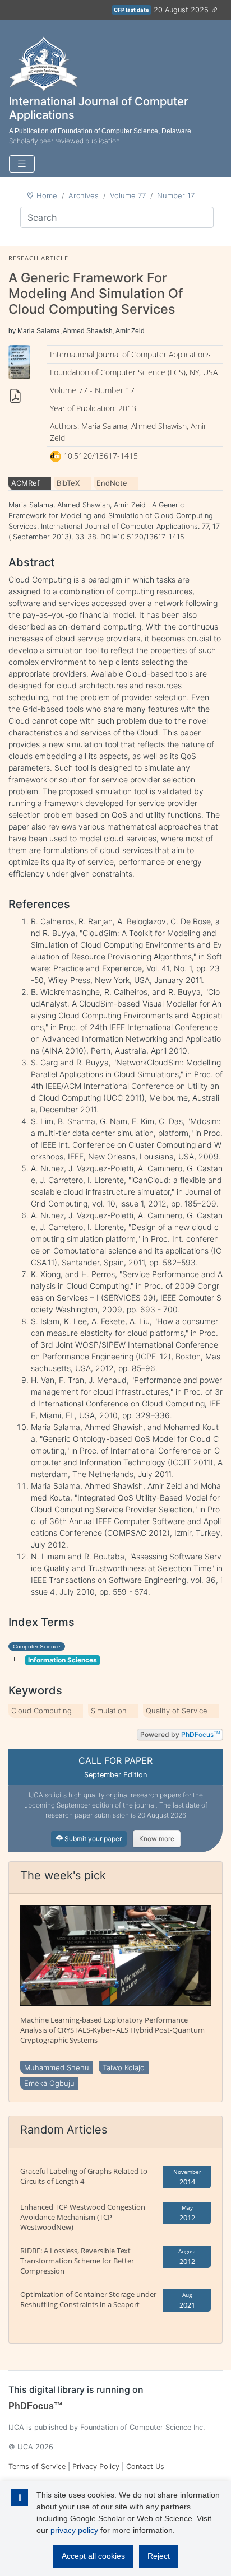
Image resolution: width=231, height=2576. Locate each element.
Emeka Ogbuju (49, 2083)
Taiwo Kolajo (124, 2067)
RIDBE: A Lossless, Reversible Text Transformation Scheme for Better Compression (77, 2261)
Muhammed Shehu (56, 2067)
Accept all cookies (93, 2555)
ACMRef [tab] (25, 482)
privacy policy (74, 2530)
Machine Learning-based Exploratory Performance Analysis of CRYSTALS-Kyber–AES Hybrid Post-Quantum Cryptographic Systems (112, 2030)
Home (46, 195)
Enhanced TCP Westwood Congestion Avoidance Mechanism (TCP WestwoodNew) (82, 2217)
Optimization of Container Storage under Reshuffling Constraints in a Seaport (88, 2299)
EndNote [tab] (111, 482)
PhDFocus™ (35, 2406)
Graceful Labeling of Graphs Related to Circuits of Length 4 (83, 2176)
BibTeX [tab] (68, 482)
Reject (158, 2555)
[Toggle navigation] (22, 164)
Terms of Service (37, 2466)
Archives (83, 195)
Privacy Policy (95, 2466)
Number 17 (176, 195)
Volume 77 (128, 195)
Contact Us (145, 2466)
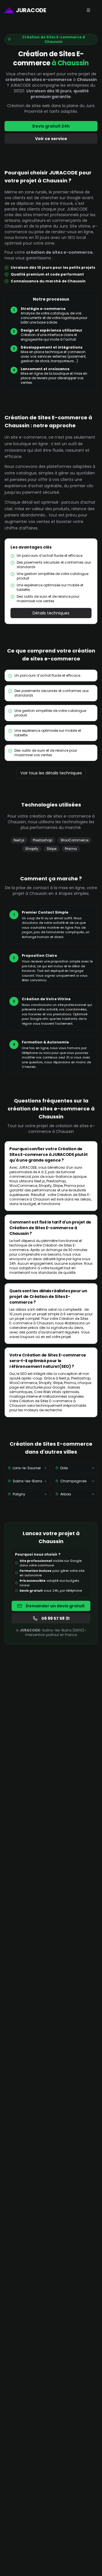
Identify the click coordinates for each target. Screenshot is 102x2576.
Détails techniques (51, 613)
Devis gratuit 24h (51, 126)
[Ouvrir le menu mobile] (88, 10)
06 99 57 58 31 (55, 1618)
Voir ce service (51, 138)
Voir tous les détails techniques (51, 773)
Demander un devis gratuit (55, 1606)
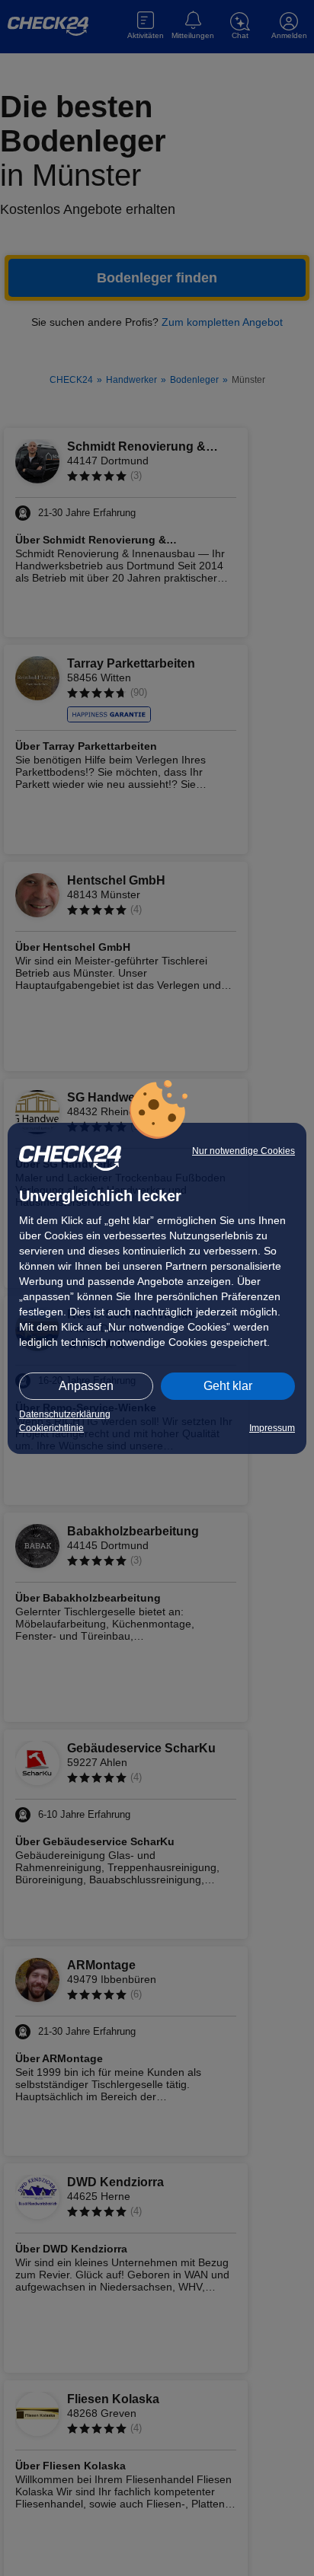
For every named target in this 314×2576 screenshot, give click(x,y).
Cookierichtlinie (51, 1428)
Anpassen (86, 1385)
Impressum (272, 1428)
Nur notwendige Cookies (243, 1151)
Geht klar (227, 1385)
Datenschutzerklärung (65, 1414)
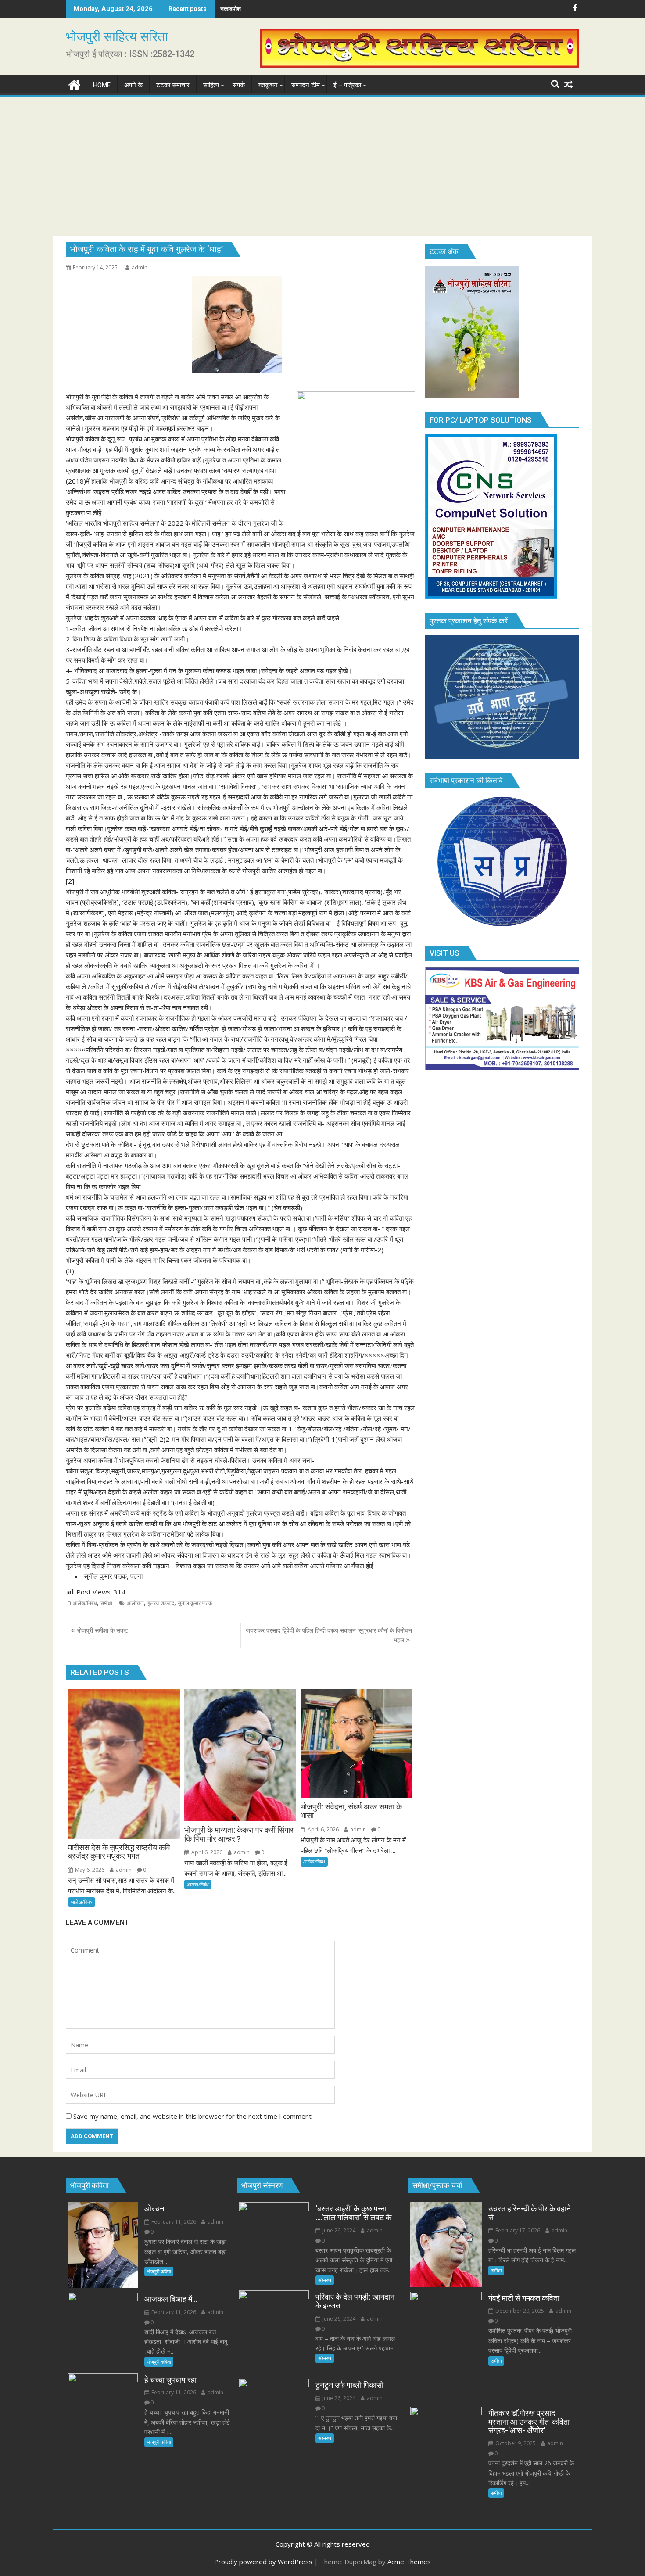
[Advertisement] (322, 164)
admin (139, 267)
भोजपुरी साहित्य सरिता (117, 36)
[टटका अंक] (472, 395)
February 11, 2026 (173, 2221)
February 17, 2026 (517, 2230)
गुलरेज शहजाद (160, 1603)
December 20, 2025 (519, 2310)
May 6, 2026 (89, 1870)
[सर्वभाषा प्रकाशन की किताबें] (502, 928)
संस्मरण (324, 2280)
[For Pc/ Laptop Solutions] (491, 596)
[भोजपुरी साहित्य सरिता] (74, 83)
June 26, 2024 (338, 2230)
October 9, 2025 (515, 2443)
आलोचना (135, 1603)
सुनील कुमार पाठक (195, 1603)
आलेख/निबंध (85, 1603)
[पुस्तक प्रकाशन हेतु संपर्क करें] (502, 756)
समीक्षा (106, 1603)
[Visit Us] (502, 1067)
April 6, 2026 (206, 1852)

- **Your objective**
In the listing above, the line containing "December 20, 2025 (519, 2310)" and all lines after it are to be restated word for word.

- **Exercise result**
December 20, 2025 (519, 2310)
May 6, 2026 (89, 1870)
[सर्वभाषा प्रकाशन की किताबें] (502, 928)
संस्मरण (324, 2280)
[For Pc/ Laptop Solutions] (491, 596)
[भोजपुरी साहित्य सरिता] (74, 83)
June 26, 2024 (338, 2230)
October 9, 2025 (515, 2443)
आलोचना (135, 1603)
सुनील कुमार पाठक (195, 1603)
आलेख/निबंध (85, 1603)
[पुस्तक प्रकाशन हेतु संपर्क करें] (502, 756)
समीक्षा (106, 1603)
[Visit Us] (502, 1067)
April 6, 2026 (206, 1852)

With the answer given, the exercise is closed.